Idiot's Guide to installing ht://dig on Win32.

Jim Kerslake
York, England
jimkerslake@totalise.co.uk


Introduction:

Having gone through the pain of getting ht://dig to work under Windows, I wanted to pull together the various tips and tricks, which are currently lying scattered around the FAQs and support lists, into this brief guide.

I gratefully acknowledge all sources of information from which this guide has been condensed. These earlier contributors may be found by persistent searching of the htdig.org and cygwin sites - my intention is to collate the work of numerous others, not to ride over the top of them.

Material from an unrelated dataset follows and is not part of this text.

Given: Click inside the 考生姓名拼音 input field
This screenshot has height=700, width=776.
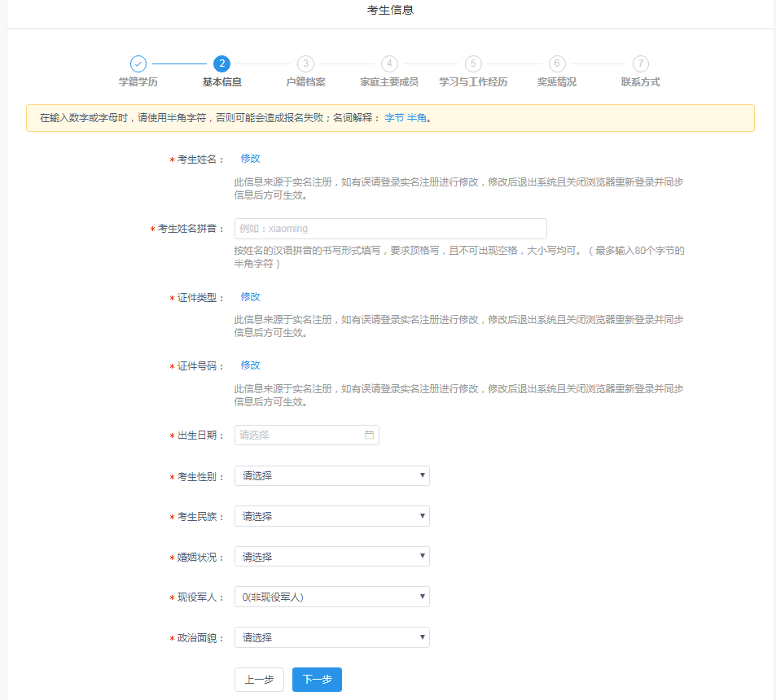Looking at the screenshot, I should coord(389,228).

It seems only fair to make some contribution, considering that the ht://dig project provides such an excellent search tool which has helped me out a lot.

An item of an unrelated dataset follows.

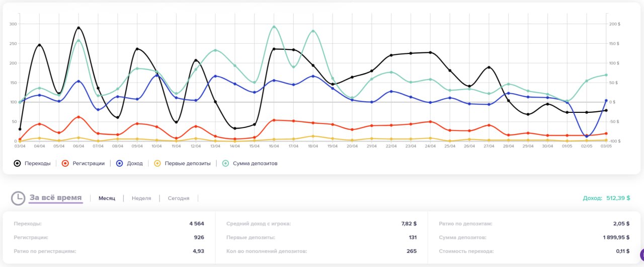
Task: Click the clock icon beside За всё время
Action: coord(18,198)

This guide pre-supposes that:
(i) you have some familiarity with how ht://dig works in UNIX/Linux systems
(ii) you haven't much of a clue about how Windows / IIS servers work
(iii) you are enough of an obsessive lunatic to want to try this in the first place

So - that covers pretty much all of us, then ;-)


Overview:

I have now managed to get ht://dig v.3.1.5 to work on three Win32 systems:
1.- A Windows 98 PC running PWS (Microsoft Personal Web Server) - Pentium 75 with 32 Mb RAM
2.- A Windows NT 4 Workstation - PII 450, 64Mb RAM
3.- A Windows NT 4 Server running IIS - unsure of its precise specifications because it isn't mine!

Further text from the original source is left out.